**Your instructions**
Every line below that holds the word "Switch" must be listed.

== Segment start ==

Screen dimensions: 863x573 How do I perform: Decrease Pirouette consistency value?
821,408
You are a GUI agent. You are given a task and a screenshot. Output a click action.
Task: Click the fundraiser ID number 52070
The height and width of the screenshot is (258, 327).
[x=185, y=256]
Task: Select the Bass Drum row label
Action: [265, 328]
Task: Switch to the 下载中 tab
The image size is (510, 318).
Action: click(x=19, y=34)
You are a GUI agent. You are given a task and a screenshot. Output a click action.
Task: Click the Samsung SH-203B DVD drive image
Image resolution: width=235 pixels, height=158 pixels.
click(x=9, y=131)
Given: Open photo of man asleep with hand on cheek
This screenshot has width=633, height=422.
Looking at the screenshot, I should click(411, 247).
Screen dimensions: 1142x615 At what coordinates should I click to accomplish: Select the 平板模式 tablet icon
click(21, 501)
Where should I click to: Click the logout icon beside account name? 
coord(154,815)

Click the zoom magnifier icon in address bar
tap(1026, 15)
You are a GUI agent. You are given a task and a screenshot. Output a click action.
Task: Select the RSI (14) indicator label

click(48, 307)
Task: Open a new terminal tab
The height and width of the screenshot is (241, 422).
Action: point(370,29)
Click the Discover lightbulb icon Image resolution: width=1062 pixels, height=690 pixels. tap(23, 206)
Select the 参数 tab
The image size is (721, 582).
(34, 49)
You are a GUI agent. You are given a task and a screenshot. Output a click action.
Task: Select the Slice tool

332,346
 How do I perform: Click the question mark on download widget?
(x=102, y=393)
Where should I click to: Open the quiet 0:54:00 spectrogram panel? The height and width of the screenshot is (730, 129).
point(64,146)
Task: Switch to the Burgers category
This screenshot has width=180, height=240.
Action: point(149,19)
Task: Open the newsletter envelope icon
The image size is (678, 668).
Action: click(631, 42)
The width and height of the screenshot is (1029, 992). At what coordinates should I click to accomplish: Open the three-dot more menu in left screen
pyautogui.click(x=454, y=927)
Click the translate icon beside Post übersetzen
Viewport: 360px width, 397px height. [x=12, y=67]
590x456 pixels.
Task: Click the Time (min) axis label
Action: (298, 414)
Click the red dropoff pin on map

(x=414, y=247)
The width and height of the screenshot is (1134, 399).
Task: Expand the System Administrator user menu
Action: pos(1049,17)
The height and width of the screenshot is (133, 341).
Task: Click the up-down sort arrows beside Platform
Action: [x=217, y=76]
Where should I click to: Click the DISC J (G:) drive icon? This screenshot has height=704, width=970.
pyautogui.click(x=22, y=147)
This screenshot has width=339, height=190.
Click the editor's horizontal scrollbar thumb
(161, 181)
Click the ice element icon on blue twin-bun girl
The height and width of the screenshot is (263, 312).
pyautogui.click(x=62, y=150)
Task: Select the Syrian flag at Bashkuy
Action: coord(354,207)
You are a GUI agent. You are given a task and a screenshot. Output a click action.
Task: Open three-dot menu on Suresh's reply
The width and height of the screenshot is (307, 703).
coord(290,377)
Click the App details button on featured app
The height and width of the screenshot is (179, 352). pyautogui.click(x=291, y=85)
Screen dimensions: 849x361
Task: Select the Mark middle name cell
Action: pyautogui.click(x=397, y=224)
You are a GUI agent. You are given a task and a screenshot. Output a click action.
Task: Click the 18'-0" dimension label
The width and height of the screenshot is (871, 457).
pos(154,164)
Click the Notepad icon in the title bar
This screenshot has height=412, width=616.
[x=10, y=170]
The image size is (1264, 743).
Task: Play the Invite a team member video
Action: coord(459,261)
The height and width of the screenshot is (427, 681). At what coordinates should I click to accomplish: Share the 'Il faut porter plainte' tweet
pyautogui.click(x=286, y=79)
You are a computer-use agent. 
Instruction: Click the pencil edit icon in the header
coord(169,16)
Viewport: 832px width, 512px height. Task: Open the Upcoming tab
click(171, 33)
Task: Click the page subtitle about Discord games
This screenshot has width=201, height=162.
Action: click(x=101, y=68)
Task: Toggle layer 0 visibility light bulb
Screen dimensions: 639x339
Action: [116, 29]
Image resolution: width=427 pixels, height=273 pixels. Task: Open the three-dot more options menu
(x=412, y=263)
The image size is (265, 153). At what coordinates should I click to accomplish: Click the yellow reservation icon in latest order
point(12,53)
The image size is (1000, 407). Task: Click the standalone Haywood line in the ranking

== Segment end ==

**Response to the exercise**
Task: Switch to the 下载中 tab
Task: Switch to the Burgers category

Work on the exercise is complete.